『beat mania UDX』より不夜城の仲間たち〜鉄火-1
春。それは人が新たな一歩を踏み出す季節でもある。
『鉄火!配達手伝ってくれぃ!』
「おう、任せときなじいちゃん!」
ここは東京にある、とある寿司屋「鉄寿司(くろがねずし)」
そこに生まれた少年、鉄火(てっか)は高校から帰ってくると、いつも寿司の配達を手伝っている。
燃えるような真っ赤な髪が彼の一番の特徴である。
だが、その赤い髪以上に特徴的なのは彼の飼っている生き物にある。
「行くぞファーボ!」
『おう』
鉄火が掛け声を出すと、どこからともなく鉄火の肩に小さな生き物が乗ってきた。
鉄火の頭程の大きさに緑色の二頭身の体。小さめのマフラーで体をぐるぐる巻にしている。
この謎の生物こそ、鉄火が拾った「宇宙人」ファーボだ。
鉄火は近くにあるゲームセンター『不夜城』に通っている。
目的は、同じ高校の生徒である彩葉(いろは)と理々奈(りりな)が最近一緒にゲームセンターに通い始めたという噂を聞いたので、二人に近付くためにという、いかにも高校生らしい動機である。
そこで不夜城の仲間たちと知り合い、そこのゲーム機でぬいぐるみに化けていたファーボを捕まえた。
人の言葉を理解できるほどの頭脳を持っているのだが、自分自身のことは記憶がないらしい。
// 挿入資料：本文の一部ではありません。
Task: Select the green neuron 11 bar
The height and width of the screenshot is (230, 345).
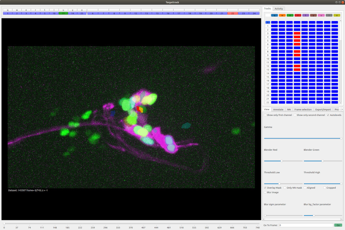Action: pyautogui.click(x=63, y=13)

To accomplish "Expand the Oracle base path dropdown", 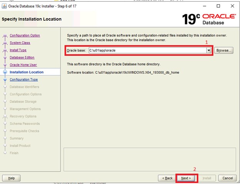I will [x=208, y=50].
かろうじて、元々の名前はFB(エフビー)と言うことは思い出したらしいのだが、呼びづらいこともあり、鉄火にファーボと名付けられた。
今は、鉄火の部屋に居候(いそうろう)している。
そんなファーボを肩に乗せ、鉄火は寿司の入った鉄箱片手に配達へと向かった。
配達を初めて三年目。配達の運転技術は大分上がった。そのため、運転をしながら周りの景色を楽しむことも出来るようになった。
今日は配達の途中に、識の経営するゲームセンターの前を通りかかった。
そこで彼女を見つけた。
彩葉と理々奈と一緒に三人で入口前で話している。
鉄火は原チャリを止めると、しばらく女の子を見つめていた。